## TEXT SEGMENT:
══════════════════════════════

Tuesday, March 4, 2014

TTP ceasefire: should Pakistan be taken seriously?

Ayaz Amir
So there we have it. The resolve stories were a bit premature. Appeasement wins again and of course it will be hailed as a triumph of statesmanship. And the army while scowling in private will in public hide behind the fig-leaf of civilian supremacy. The inevitable – the having to take on the Taliban (TTP) – has been merely postponed, not the necessity of it eliminated.
Other countries compete in summer and winter Olympics. The Pakistan we have grown up with has come to specialise in playing games with itself. So just when it looked that government and army might have cast irresolution aside comes the charade of the ceasefire between the state of Pakistan and the Holy Shura of the TTP. It’s like Vladimir Putin and the Chechen rebels declaring a mutual ceasefire, or India in Indian Kashmir declaring a ceasefire with the Lashkar-e-Taiba. But then of course Pakistan, wafted by the winds of jihad, is in a class by itself. D
o these wizards really think there is common ground, any meeting point, between the Pakistani state and the messianic Islamist warriors of the TTP dedicated to the overthrow of the Pakistani state? If they think there is can they let us know? For you only negotiate if some common ground exists. Merely brandishing olive branches is never enough.

══════════════════════════════

## DATASET EXTRACT:
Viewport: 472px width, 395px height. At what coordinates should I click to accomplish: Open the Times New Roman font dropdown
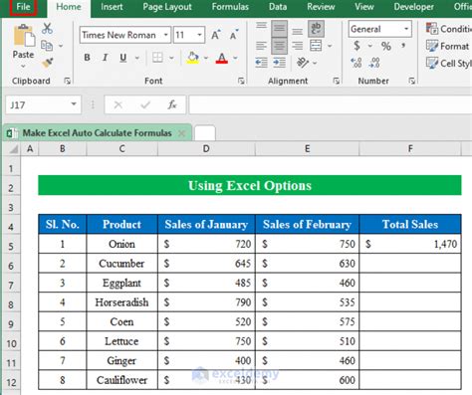tap(165, 35)
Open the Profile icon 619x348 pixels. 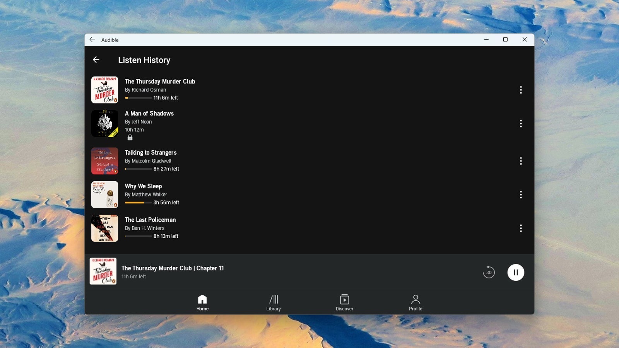416,299
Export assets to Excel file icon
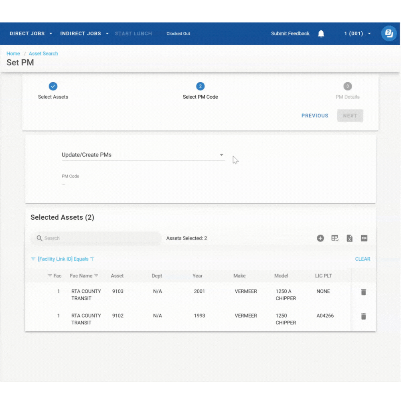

══════════════════════════════

## REQUIREMENTS:
a - In the column on the TTP ceasefire:
(i) What will the army hide behind in public?
(ii) What do other countries compete in?
(iii) Between which two parties is the ceasefire declared?
b - In the column on the TTP ceasefire, change the passage from "Tuesday, March 4, 2014" to "of it eliminated." by putting "Capitulation" in place of "Appeasement".

## RESULTS FOR THE EXERCISE:
a -
(i) The fig-leaf of civilian supremacy.
(ii) The summer and winter Olympics.
(iii) The state of Pakistan and the Holy Shura of the TTP.

b -
Tuesday, March 4, 2014

TTP ceasefire: should Pakistan be taken seriously?

Ayaz Amir
So there we have it. The resolve stories were a bit premature. Capitulation wins again and of course it will be hailed as a triumph of statesmanship. And the army while scowling in private will in public hide behind the fig-leaf of civilian supremacy. The inevitable – the having to take on the Taliban (TTP) – has been merely postponed, not the necessity of it eliminated.